I’ve been hunting beer bargains and currently have quite a nice little stash in my garage.

(I say ‘little stash’ but it’s probably big enough for me to open a pop-up off licence.)

But this year is going to be a little different from previous years.

My wife and I have struck a Christmas gifts deal for the first time in our married life – we are not buying presents for each other. Nothing at all, not even a token gift.

It was a difficult subject to broach. Basically it sounds like you are saying: “I don’t like you enough to be bothered to buy you a present.”

I was inspired by Moneysavingexpert.com’s Martin Lewis who has a launched a manifesto aiming to stop the giving of unnecessary Christmas presents.

And what he says makes a lot of sense.

In the first instance, he says, it creates an unfair obligation on others.

My Lewis concedes that many people enjoy giving gifts and take joy from the simple act of giving.

But he argues it is important to think about the people getting the goodies.

He said: “Generosity could actually be hurting the recipients, not helping.
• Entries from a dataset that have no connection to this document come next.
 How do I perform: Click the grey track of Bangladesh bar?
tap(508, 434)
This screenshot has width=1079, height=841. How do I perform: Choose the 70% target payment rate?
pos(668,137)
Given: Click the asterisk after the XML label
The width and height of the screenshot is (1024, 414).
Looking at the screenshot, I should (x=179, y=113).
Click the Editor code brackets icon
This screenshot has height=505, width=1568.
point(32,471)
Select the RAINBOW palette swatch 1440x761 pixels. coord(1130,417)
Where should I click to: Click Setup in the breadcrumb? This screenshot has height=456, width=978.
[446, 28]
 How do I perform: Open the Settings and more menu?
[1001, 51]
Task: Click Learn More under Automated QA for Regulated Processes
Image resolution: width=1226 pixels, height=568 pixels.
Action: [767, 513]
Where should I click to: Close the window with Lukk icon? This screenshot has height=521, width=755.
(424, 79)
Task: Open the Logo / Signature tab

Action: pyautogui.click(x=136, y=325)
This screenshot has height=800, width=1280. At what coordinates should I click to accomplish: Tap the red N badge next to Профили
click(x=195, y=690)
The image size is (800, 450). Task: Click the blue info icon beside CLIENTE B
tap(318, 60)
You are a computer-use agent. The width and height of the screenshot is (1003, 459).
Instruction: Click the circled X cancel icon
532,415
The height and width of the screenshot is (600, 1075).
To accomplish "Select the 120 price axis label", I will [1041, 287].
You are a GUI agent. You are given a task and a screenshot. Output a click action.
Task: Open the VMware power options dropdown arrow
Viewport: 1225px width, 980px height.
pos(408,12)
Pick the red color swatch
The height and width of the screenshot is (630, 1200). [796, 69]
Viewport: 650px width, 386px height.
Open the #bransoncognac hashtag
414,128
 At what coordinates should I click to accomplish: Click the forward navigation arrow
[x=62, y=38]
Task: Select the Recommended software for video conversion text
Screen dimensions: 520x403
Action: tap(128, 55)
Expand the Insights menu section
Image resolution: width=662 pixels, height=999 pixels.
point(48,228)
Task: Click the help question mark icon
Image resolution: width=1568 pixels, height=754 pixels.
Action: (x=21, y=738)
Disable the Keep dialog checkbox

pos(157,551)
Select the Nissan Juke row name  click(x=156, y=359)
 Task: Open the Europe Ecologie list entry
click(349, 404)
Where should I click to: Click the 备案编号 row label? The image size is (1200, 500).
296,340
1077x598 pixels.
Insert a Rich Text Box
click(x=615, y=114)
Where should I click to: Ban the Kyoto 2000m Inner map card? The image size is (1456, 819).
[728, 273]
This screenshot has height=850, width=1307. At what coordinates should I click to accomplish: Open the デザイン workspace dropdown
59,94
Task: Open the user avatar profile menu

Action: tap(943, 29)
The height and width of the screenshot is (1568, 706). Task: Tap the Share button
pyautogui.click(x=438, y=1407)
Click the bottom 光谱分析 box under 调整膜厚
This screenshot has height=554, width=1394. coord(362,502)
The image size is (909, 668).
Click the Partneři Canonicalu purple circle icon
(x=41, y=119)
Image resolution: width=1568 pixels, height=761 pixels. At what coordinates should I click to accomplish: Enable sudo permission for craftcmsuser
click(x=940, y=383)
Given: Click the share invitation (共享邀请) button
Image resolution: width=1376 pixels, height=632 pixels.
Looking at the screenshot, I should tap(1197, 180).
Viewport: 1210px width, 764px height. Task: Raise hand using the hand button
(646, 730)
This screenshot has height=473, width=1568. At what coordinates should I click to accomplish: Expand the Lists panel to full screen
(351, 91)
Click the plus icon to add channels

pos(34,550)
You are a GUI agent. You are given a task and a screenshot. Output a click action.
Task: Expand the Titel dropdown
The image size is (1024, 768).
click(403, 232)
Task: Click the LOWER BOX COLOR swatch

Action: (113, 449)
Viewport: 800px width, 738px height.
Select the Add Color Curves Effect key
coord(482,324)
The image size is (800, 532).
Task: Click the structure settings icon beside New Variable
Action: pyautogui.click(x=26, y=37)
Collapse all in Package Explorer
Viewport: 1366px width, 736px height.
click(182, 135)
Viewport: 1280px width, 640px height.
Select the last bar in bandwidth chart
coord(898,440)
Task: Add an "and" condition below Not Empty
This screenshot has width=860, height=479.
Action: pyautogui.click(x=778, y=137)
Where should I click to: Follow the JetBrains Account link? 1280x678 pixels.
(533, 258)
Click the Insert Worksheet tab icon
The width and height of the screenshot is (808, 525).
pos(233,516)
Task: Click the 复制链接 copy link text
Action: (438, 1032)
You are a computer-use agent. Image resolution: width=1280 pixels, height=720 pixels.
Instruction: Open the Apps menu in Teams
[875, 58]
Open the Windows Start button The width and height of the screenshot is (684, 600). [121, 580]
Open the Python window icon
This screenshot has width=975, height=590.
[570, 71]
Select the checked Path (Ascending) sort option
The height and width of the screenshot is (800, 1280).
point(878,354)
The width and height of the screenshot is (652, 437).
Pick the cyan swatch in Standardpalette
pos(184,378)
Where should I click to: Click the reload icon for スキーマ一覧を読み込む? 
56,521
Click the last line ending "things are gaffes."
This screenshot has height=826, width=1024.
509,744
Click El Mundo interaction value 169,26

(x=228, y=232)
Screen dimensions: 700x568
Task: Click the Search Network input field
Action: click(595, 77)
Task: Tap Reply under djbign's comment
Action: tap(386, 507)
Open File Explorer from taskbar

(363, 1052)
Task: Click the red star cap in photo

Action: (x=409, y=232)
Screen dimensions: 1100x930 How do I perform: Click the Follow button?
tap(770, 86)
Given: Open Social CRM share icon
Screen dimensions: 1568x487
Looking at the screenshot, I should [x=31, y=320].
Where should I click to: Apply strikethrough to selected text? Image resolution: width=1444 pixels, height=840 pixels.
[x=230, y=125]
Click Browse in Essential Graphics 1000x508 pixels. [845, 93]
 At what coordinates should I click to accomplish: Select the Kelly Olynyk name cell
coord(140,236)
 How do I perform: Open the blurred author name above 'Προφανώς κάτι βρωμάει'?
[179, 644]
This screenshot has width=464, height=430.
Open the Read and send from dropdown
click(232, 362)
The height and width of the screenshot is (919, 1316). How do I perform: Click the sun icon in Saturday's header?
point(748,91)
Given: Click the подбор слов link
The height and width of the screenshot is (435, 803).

By giving a gift to someone, or their children, you create an obligation on them to do the same, whether they can afford to do so or not.

“If that obligation is something they will struggle to fulfil, then you’re actually letting them down.”

Mr Lewis also argues Christmas present giving mis-prioritises our finances, a ‘zero-sum’ game, where often people just give gifts of similar values to each other.

He quotes the following example:

Sharon gives a £20 necklace to Violet.

Violet gives £20 earrings to Sharon.

If we examine the net result then, in fact…Sharon has spent £20 to get earrings. Violet has spent £20 to get a necklace.

He says: “The problem here is Sharon’s loaded and Violet’s skint. Without the gift-giving obligation, would Violet have really chosen to spend her hard-earned £20 for a necklace?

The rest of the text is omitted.